Could you repeat, word for word, the line with "Task: Switch to the Ancestry tab" and every line after it in the records below, leaving out any pictures?

■ ■ ■

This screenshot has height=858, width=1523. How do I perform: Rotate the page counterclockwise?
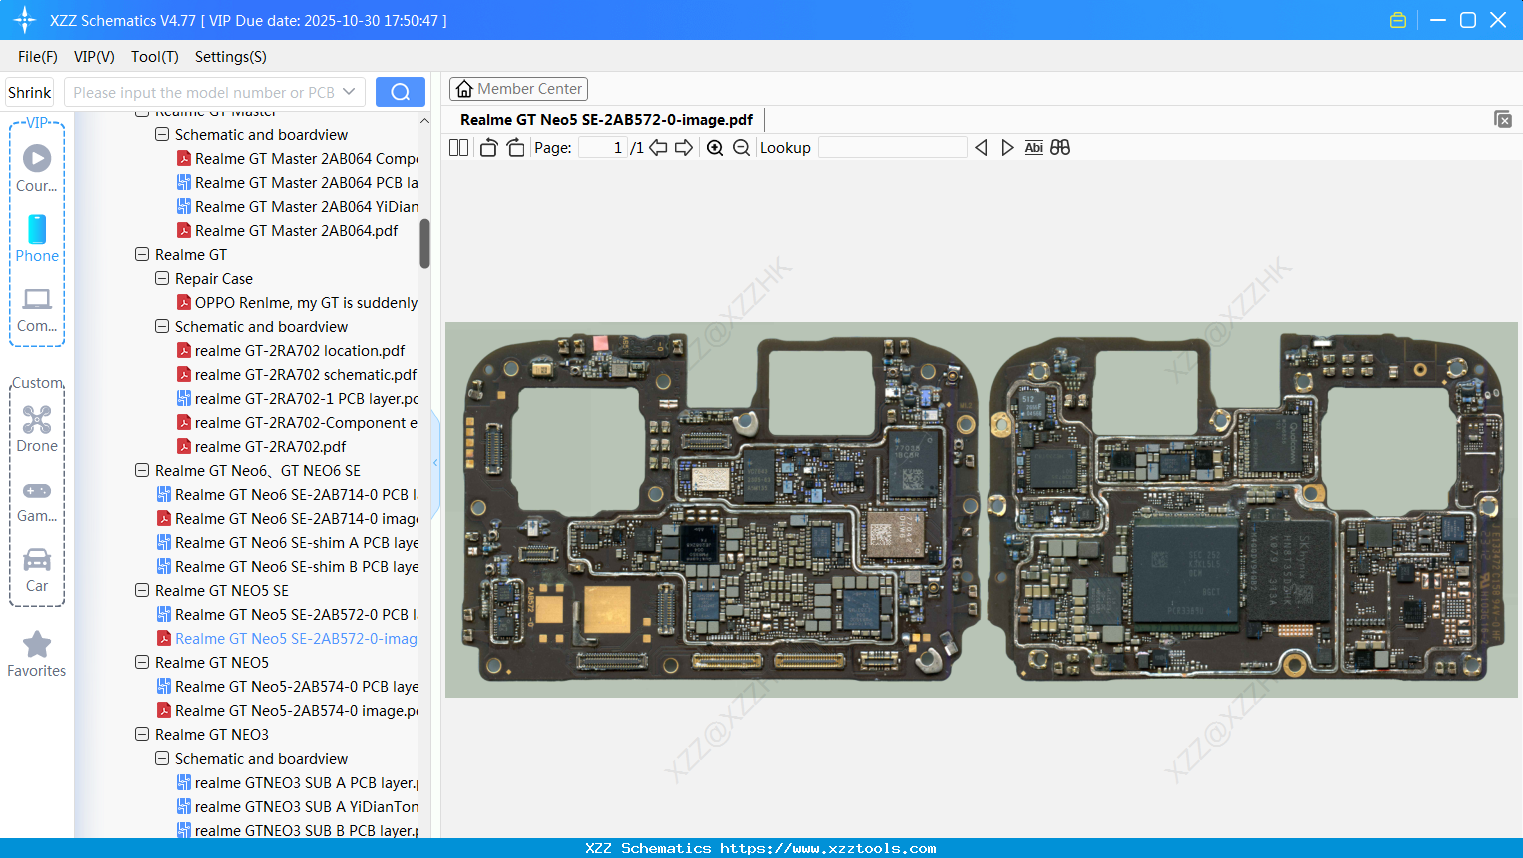488,148
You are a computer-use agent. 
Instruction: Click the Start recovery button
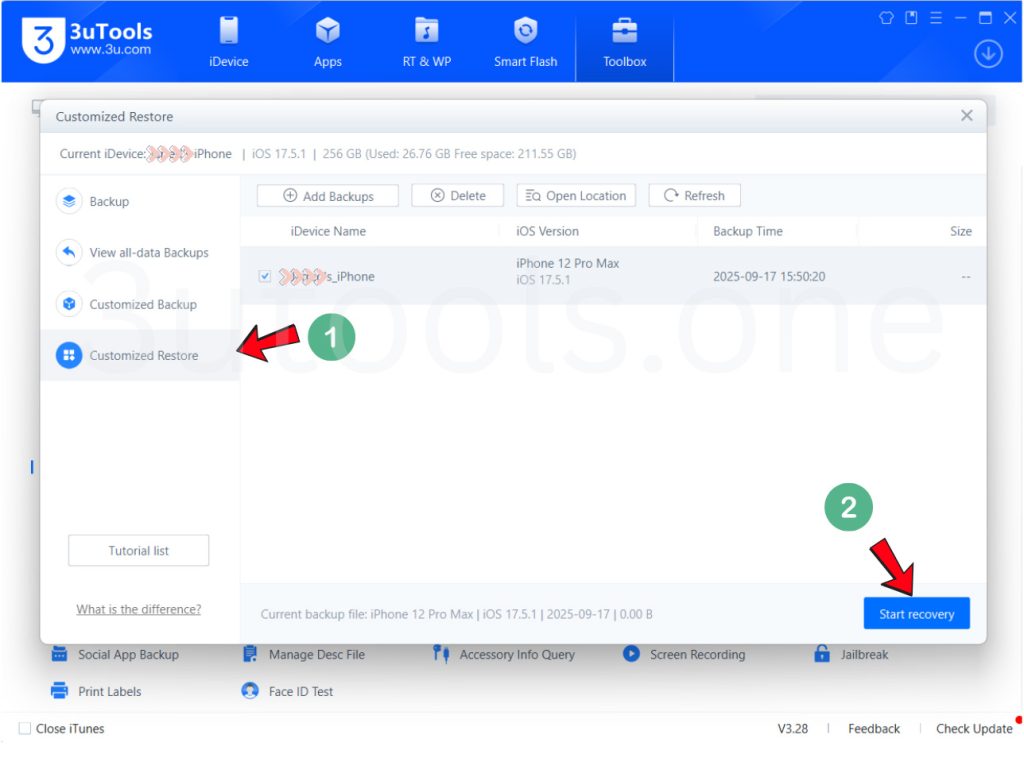pyautogui.click(x=916, y=614)
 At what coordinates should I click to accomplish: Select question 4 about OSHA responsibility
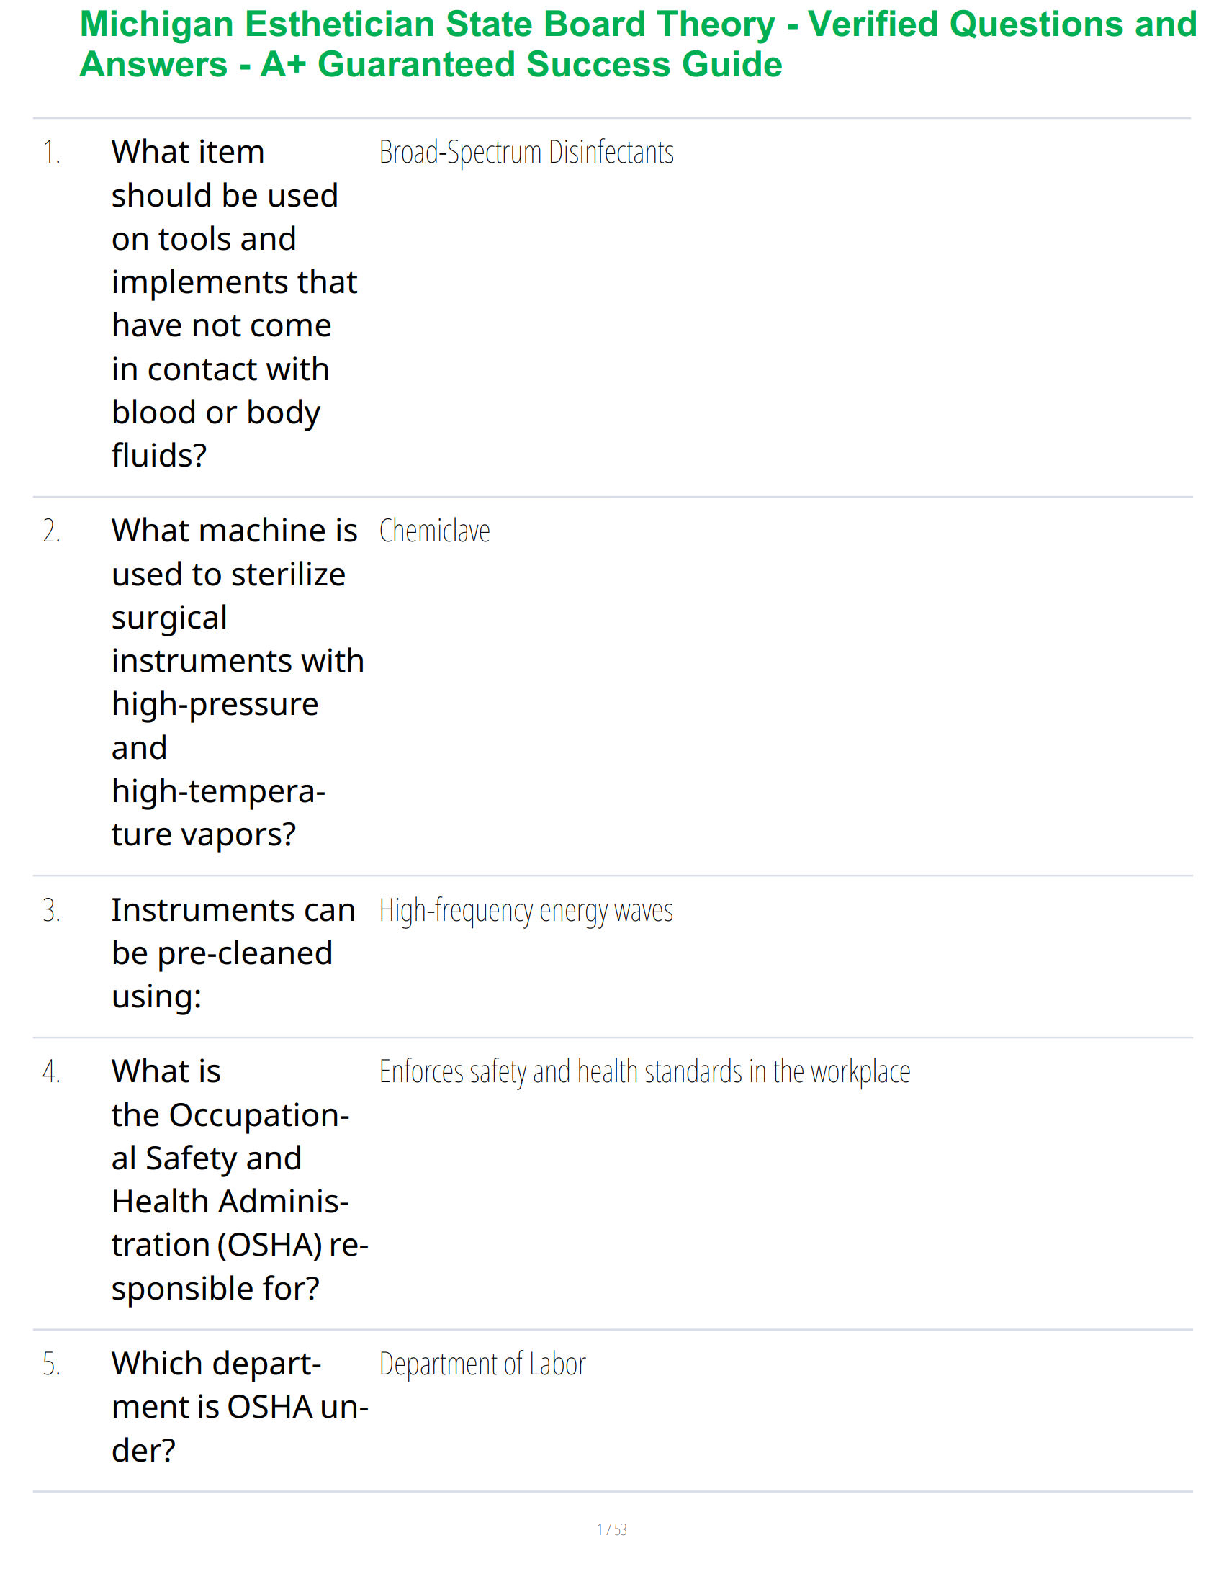pos(240,1180)
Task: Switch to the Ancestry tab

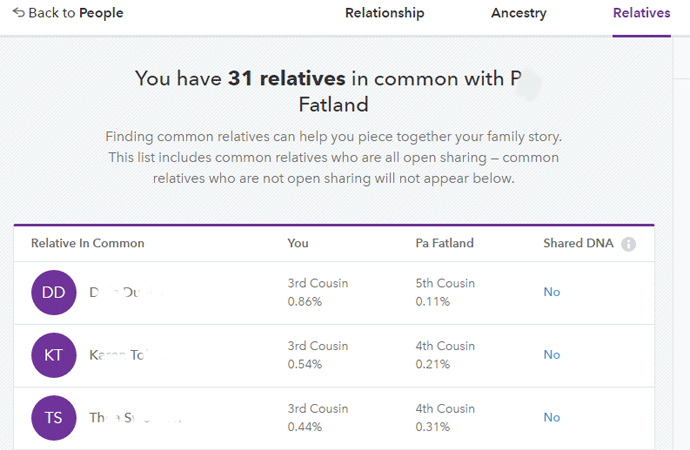Action: 519,13
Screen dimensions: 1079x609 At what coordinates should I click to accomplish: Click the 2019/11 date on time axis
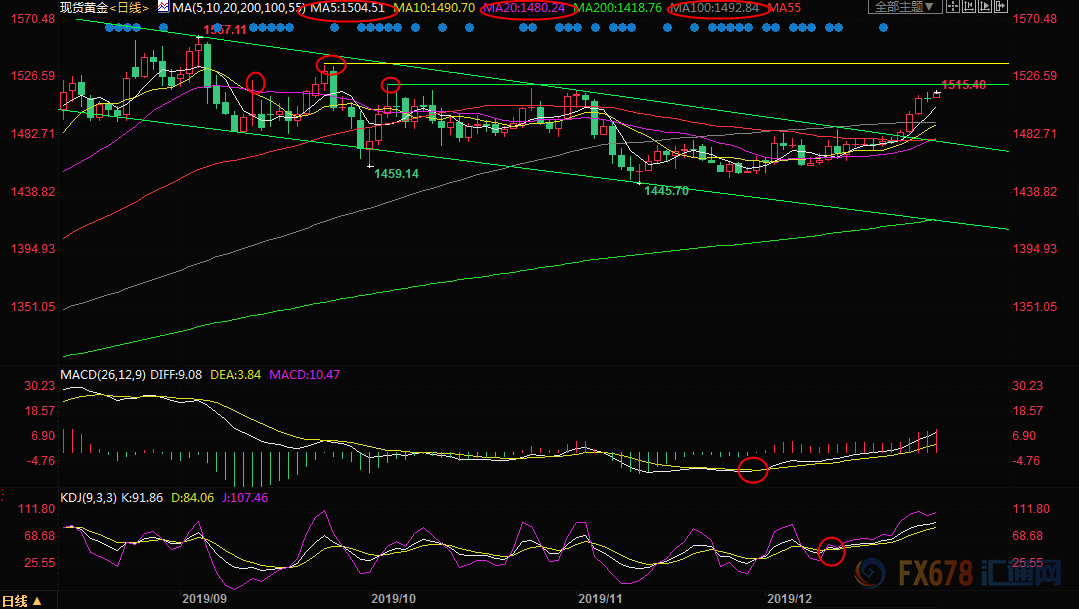click(600, 598)
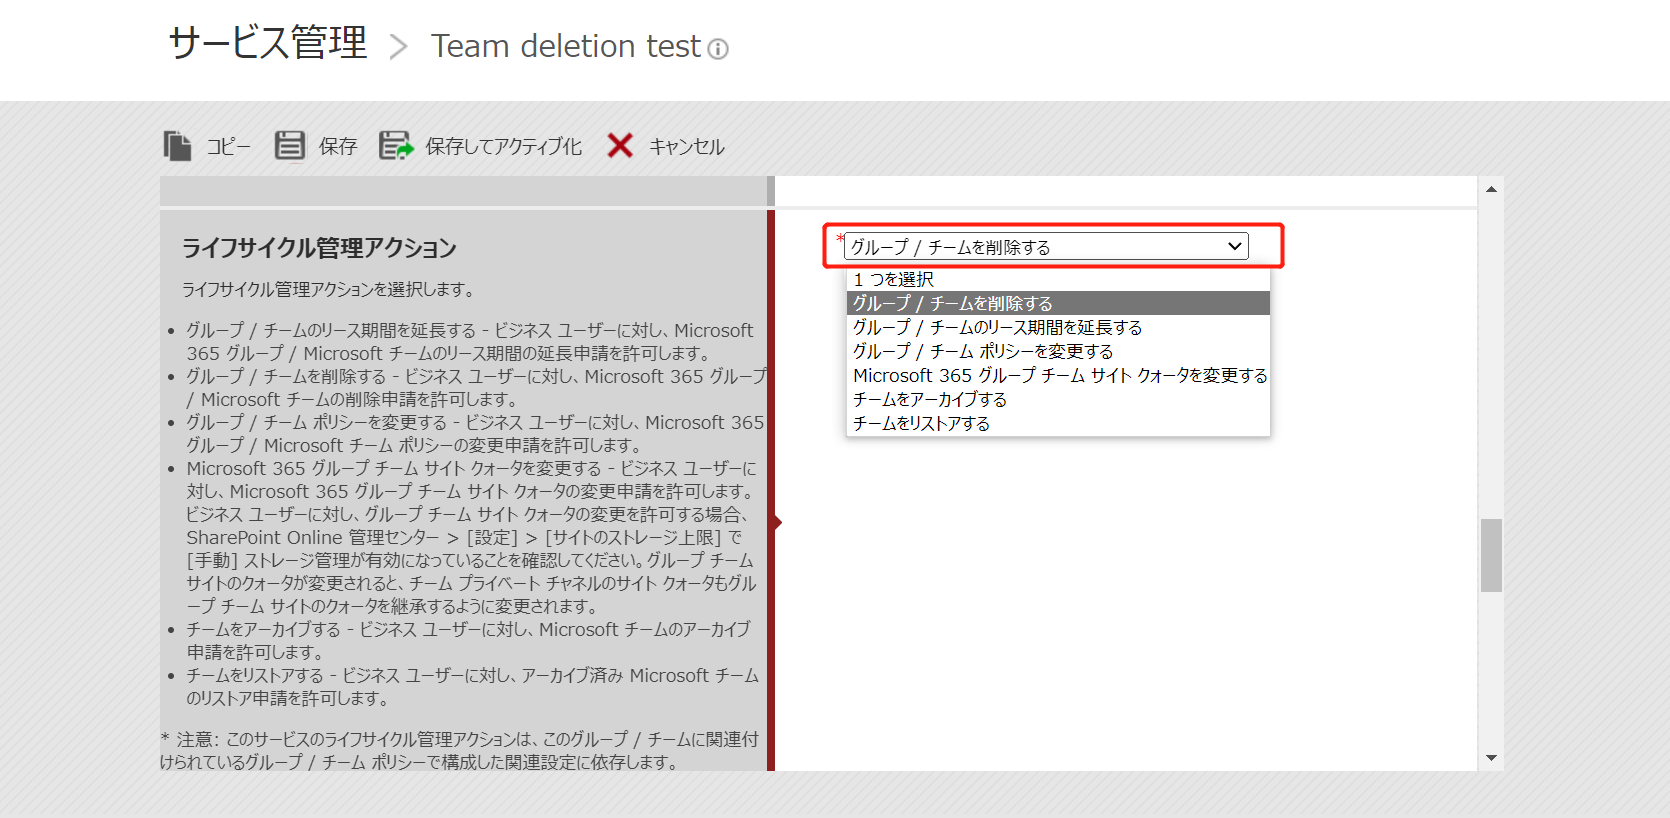Click the 保存してアクティブ化 button label

(503, 147)
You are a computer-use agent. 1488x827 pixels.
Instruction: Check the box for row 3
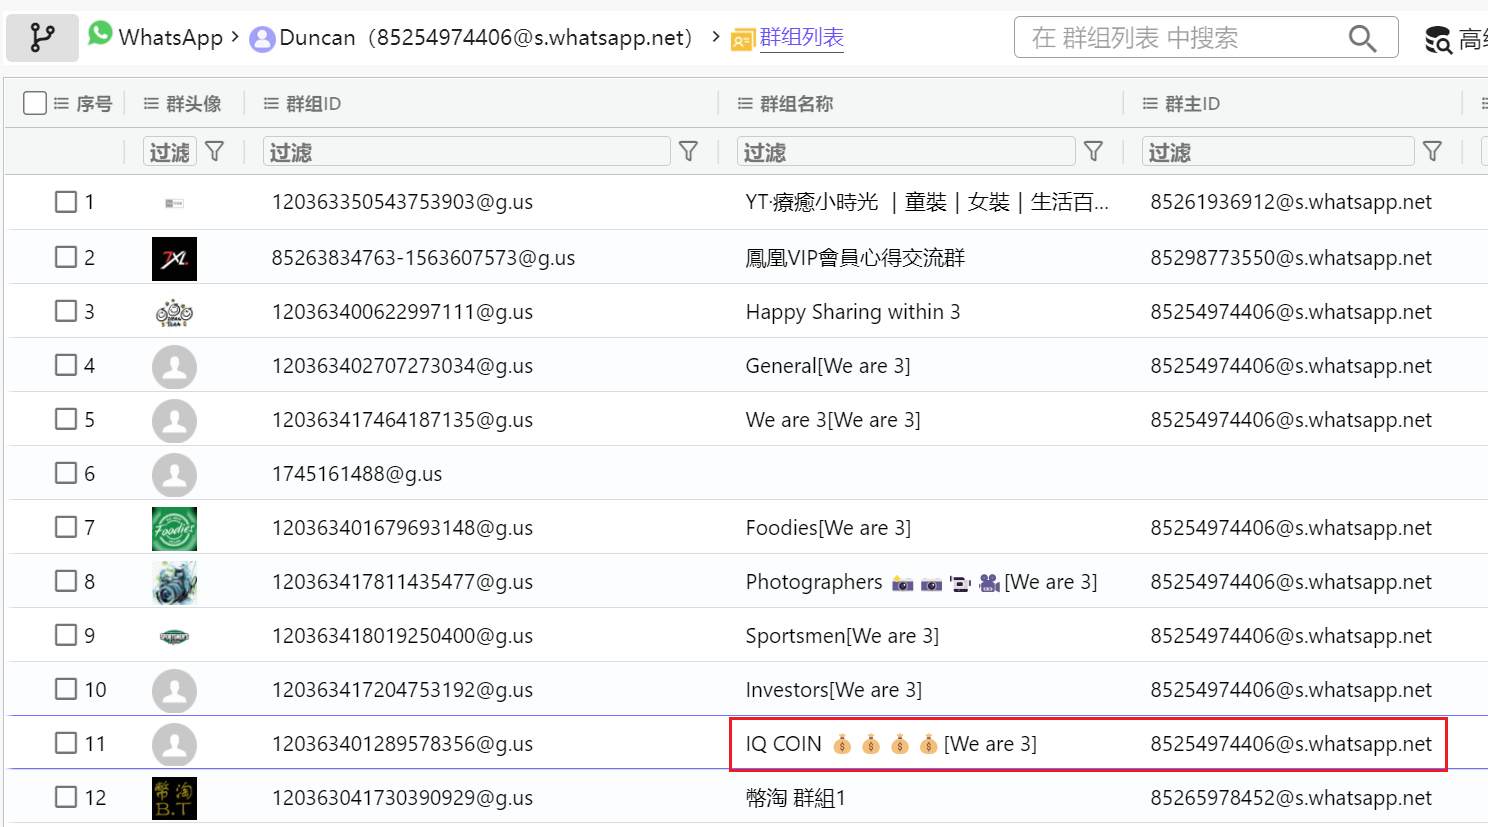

■ ■ ■

> _FINISHED EXERCISE_
Task: Switch to the Ancestry tab

Action: 519,13
Screen dimensions: 1079x609 At what coordinates should I click to accomplish: Click the 2019/11 date on time axis
click(600, 598)
Click the 保存してアクティブ化 button label

(503, 147)
You are a computer-use agent. 1488x827 pixels.
Instruction: Check the box for row 3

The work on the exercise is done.